(Extracted data entries)
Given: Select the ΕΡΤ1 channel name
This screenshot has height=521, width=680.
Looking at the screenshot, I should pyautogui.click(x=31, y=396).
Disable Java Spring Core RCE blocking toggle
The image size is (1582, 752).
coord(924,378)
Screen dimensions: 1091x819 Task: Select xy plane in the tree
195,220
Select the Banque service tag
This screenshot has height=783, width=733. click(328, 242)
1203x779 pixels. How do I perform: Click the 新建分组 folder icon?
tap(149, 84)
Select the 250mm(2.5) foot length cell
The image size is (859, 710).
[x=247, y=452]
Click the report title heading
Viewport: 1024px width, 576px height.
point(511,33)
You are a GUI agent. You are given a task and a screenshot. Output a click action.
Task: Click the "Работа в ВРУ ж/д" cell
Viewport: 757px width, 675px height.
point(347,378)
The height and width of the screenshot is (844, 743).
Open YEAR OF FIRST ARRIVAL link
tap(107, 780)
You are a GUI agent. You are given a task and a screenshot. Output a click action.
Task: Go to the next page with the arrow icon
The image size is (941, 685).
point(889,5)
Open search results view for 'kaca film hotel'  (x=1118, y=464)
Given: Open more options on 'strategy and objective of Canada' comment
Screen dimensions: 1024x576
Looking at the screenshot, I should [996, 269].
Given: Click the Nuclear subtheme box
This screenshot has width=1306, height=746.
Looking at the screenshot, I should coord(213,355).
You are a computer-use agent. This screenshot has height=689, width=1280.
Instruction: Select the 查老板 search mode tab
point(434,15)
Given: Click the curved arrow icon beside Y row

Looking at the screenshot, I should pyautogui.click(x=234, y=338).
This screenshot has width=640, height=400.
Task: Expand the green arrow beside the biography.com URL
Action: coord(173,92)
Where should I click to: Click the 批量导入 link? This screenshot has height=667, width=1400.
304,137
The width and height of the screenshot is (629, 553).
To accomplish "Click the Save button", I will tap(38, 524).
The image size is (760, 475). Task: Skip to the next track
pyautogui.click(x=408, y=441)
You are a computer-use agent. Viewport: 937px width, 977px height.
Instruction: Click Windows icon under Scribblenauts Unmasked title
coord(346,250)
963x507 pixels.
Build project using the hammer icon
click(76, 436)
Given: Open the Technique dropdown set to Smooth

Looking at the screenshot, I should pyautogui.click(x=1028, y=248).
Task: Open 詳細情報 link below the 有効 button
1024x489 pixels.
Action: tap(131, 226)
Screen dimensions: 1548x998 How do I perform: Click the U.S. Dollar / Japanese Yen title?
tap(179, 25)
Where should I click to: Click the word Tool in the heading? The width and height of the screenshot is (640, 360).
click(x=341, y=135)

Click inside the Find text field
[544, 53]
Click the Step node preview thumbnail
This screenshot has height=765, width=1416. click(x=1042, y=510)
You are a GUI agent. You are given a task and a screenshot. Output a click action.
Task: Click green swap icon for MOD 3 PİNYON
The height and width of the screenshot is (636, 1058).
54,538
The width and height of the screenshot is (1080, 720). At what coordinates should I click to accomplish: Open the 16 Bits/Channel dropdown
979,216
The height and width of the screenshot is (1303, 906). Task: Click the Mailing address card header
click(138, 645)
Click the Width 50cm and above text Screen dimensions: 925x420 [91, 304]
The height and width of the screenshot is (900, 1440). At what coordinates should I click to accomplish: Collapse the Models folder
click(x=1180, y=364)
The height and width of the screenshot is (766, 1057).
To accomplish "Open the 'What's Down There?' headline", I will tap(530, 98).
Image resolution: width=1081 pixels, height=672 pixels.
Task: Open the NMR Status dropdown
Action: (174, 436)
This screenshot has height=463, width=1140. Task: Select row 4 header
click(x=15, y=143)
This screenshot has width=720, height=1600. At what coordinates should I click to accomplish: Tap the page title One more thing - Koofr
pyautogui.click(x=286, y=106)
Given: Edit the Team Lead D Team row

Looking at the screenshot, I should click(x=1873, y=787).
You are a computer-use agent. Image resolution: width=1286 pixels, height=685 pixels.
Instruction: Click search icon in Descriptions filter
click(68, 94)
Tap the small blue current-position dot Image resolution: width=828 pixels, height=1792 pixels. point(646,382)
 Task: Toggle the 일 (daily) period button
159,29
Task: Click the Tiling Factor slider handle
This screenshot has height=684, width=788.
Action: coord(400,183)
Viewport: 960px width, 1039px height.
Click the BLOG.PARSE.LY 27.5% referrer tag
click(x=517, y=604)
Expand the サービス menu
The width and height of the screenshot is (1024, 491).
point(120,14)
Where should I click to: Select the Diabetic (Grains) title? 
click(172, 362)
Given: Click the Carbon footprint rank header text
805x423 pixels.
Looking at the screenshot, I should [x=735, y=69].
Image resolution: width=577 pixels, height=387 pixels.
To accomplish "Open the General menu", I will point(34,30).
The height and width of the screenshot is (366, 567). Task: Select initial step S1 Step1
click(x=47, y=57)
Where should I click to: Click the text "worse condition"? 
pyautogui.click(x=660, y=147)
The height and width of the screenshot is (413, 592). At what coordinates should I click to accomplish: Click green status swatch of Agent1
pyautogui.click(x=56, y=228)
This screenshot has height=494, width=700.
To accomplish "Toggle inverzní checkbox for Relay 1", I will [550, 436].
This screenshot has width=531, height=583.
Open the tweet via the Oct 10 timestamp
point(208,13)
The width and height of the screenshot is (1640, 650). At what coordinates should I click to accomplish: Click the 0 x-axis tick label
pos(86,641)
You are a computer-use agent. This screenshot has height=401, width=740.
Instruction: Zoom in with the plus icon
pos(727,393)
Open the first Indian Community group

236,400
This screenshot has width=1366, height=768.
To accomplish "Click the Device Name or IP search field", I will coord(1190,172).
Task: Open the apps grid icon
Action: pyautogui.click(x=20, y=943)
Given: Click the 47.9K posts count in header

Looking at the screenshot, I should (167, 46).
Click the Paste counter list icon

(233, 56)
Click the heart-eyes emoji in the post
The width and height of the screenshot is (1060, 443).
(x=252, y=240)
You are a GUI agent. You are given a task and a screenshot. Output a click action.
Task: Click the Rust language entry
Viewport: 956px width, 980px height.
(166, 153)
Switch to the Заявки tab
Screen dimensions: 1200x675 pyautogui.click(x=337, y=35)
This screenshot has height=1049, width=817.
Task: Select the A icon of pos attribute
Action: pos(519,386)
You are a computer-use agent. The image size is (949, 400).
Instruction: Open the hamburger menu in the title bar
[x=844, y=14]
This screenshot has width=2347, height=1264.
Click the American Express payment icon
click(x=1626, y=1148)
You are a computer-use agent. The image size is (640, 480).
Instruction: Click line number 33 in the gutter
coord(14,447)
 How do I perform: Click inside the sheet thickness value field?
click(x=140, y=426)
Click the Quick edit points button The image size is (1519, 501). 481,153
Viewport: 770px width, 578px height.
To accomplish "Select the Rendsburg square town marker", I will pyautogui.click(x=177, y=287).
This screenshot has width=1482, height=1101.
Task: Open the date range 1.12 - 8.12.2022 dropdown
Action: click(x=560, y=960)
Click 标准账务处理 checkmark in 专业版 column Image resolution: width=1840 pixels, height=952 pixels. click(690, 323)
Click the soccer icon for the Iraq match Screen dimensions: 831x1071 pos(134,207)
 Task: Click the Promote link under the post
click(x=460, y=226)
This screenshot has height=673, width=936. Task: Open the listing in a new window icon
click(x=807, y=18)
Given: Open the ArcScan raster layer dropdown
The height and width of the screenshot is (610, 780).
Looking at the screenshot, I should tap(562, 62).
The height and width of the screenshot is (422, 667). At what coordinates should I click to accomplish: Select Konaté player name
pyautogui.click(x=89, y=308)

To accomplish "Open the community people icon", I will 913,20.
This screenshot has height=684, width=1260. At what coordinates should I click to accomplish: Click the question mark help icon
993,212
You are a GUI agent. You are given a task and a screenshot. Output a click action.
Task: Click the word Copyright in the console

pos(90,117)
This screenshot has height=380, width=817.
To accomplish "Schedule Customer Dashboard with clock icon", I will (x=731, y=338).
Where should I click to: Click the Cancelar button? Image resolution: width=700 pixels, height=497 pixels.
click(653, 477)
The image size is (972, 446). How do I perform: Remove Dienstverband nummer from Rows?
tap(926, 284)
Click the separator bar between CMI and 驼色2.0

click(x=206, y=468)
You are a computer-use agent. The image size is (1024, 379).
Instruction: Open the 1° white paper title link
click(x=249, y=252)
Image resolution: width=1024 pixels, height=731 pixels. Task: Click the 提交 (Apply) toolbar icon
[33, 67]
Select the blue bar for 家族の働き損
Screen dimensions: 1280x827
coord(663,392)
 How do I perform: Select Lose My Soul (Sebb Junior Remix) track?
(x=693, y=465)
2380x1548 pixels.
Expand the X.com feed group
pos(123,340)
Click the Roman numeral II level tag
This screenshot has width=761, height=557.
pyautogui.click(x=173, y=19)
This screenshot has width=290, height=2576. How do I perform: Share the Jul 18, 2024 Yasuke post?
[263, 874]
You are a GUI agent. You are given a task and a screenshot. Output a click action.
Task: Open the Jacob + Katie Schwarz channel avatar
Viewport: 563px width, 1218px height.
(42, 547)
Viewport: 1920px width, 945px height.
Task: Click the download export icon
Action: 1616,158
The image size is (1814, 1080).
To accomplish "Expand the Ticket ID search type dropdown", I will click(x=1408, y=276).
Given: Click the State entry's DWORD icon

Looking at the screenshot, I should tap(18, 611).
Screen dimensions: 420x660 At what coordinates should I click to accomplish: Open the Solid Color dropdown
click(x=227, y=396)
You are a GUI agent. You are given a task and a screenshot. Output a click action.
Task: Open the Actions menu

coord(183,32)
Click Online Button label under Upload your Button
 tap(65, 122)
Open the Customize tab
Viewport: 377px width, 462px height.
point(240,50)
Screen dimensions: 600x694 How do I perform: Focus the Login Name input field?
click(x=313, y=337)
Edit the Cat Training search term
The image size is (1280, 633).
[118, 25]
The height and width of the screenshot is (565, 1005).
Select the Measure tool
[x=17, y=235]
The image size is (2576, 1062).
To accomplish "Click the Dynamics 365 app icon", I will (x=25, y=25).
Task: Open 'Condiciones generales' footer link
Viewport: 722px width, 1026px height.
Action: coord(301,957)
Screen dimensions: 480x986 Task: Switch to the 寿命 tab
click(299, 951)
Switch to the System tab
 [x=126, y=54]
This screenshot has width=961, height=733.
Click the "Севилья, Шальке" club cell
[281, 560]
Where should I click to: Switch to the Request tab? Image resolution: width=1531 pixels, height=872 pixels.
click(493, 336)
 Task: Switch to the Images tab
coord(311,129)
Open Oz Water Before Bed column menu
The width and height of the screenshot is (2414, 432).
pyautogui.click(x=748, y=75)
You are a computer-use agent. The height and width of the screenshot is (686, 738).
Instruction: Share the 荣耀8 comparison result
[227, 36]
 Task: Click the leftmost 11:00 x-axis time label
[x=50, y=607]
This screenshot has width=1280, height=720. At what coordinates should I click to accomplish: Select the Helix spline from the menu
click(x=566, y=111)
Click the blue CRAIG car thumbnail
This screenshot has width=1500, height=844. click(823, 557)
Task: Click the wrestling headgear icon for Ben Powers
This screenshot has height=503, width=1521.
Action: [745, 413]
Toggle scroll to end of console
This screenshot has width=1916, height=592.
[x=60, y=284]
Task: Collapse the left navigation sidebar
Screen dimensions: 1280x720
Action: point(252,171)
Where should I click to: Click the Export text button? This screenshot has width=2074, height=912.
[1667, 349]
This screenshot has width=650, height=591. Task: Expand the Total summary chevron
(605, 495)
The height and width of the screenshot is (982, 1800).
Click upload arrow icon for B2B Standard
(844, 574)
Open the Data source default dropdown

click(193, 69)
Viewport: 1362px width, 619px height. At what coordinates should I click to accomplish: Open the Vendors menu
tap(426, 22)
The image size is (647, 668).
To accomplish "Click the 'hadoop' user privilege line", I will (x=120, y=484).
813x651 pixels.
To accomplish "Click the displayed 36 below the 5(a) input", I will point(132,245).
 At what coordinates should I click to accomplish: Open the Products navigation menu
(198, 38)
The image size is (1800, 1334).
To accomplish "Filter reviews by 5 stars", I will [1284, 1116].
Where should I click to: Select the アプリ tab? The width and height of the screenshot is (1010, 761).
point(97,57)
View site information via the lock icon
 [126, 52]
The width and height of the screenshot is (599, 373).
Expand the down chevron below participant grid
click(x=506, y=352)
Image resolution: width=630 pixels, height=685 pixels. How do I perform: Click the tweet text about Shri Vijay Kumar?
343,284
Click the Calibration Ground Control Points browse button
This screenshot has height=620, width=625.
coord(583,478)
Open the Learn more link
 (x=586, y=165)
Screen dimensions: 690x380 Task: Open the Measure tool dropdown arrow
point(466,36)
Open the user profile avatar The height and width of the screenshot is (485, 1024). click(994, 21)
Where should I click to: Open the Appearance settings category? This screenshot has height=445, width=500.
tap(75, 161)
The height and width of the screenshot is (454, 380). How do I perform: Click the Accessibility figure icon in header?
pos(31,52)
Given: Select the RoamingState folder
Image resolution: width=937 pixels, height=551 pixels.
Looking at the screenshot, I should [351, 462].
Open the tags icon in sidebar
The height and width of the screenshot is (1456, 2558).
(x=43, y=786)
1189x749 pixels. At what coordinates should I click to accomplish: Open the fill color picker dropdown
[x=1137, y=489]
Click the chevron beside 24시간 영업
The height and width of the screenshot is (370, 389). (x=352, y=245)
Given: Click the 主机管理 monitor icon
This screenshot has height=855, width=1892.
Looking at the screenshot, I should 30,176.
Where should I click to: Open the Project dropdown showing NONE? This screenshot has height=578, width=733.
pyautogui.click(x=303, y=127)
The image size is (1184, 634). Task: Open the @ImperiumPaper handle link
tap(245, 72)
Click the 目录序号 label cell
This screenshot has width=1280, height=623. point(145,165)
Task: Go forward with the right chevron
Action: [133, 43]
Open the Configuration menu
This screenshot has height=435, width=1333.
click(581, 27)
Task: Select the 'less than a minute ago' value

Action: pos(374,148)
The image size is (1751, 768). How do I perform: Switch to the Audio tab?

§ Instructions to follow: Your answer should consist of each line of the data above in which the word "column" occurs.

§ Response to this exercise:
Click 标准账务处理 checkmark in 专业版 column Image resolution: width=1840 pixels, height=952 pixels. click(690, 323)
Open Oz Water Before Bed column menu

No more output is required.